Не тут ли попался на глаза номер «Санкт-Петербургских новостей» в руках газетчика? И как-то само собой потянулась рука…
Сначала бросился в глаза заголовок:
«„Борис Годунов“, опера г. Мусоргского, дважды забракованная водевильным комитетом».
Потом глаз заскользил быстро по строчкам, выхватывая самое главное:
«…в целом либретто не выдерживает критики… — (Это пишет Цезарь?) — …нет сюжета, нет развития характеров, обусловленного ходом событий, нет цельного драматического интереса…»
Здесь нужно было перевести дух. Еще нельзя было понять, куда клонит Кюи, начало было — хуже некуда.
«…ряд сцен… расшитых, разрозненных, ничем органически не связанных. Вы смотрите каждую сцену с интересом, но каждая из них составляет отдельное целое, без связи с предыдущими и с последующими… Можно эти сцены перемешать, переставить; можно любые из них выкинуть, вставить новые, и опера от этого не изменится…»
Кажется, кровь бросилась в лицо. Даже Фаминцын, мелькнувший несколько дней тому назад в «Музыкальном листке», хоть и заметил, — с придирчивой навязчивостью, — что Мусоргскому чужда «самая сущность музыкального искусства», однако сценической стороне отдал должное.
Быть может и мелькнуло в голове что-то вроде мрачной шутки: «И ты, Брут… И ты, Цезарь…» Дома, на квартире, читал, перечитывал — и все еще не мог поверить. Кажется, руки дрожали.

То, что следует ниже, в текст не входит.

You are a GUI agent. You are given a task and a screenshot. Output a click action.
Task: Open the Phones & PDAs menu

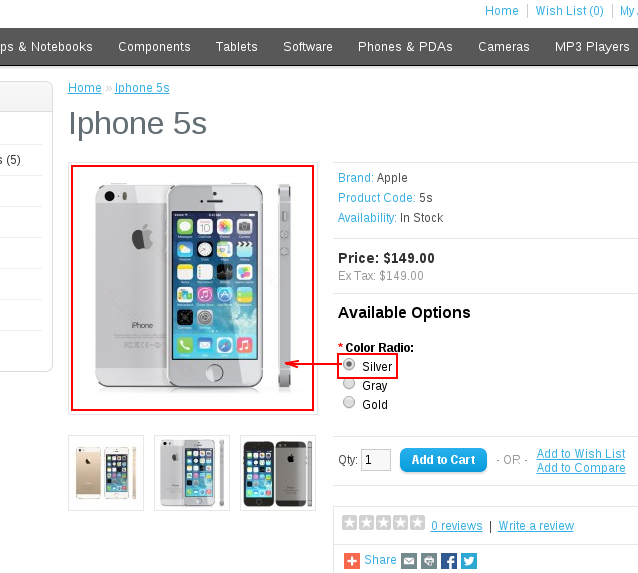(x=405, y=47)
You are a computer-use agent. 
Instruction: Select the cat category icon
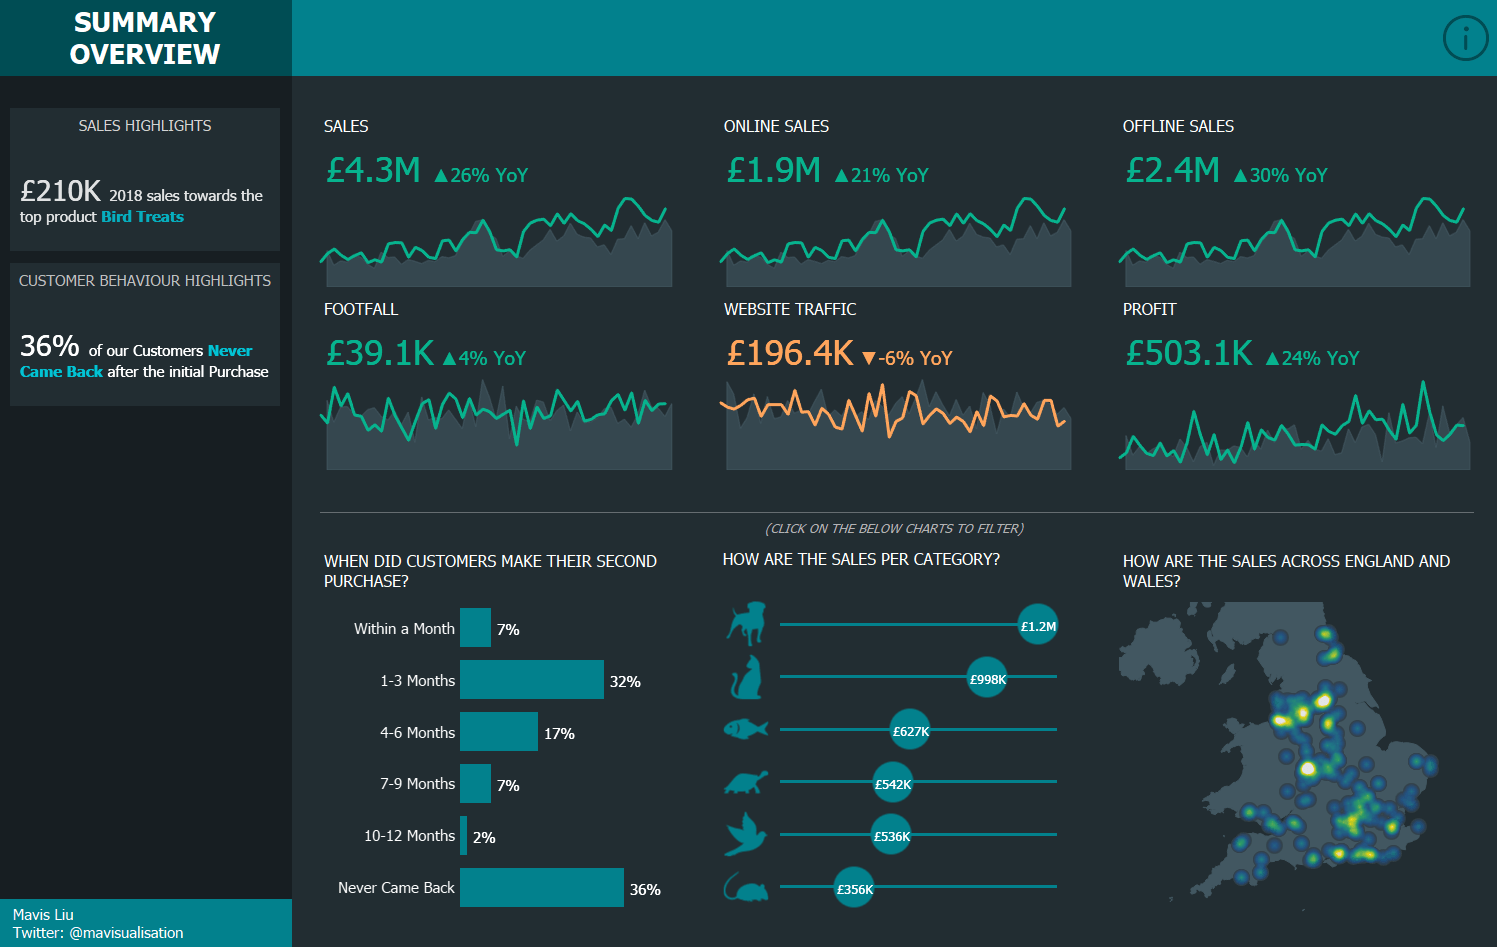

Цезарь поругивал, иногда похваливал. Но самый тон — менторский, несколько свысока — был несносен. «Увертюры, или вступления, нет. Г. Мусоргский так мало способен к музыке симфонической, что счел самым удобным рассечь гордиев узел и начать несколькими тактами, имеющими связь с первой сценой». После этого и похвалы казались неуместными: «Первая сцена превосходна. Основная тема чрезвычайно удачна, чисто в народном характере и прекрасно выражает насильственно внушенную мольбу народа из-под палки пристава». Кюи готов был одобрить здесь даже текст, которого не было у Пушкина: «Фразы, которыми перебрасывается народ между собою, тоже неукоризненны, живы, метки, правдивы, характерны, музыкальны („И вздохнуть не дает, проклятый!“), с типической, превосходной декламацией („Ой, лихонько, совсем охрипла“). Каждая из этих фраз — плод свежего и сильного вдохновения. И вся музыка этой сцены льется так естественно, так плавно…»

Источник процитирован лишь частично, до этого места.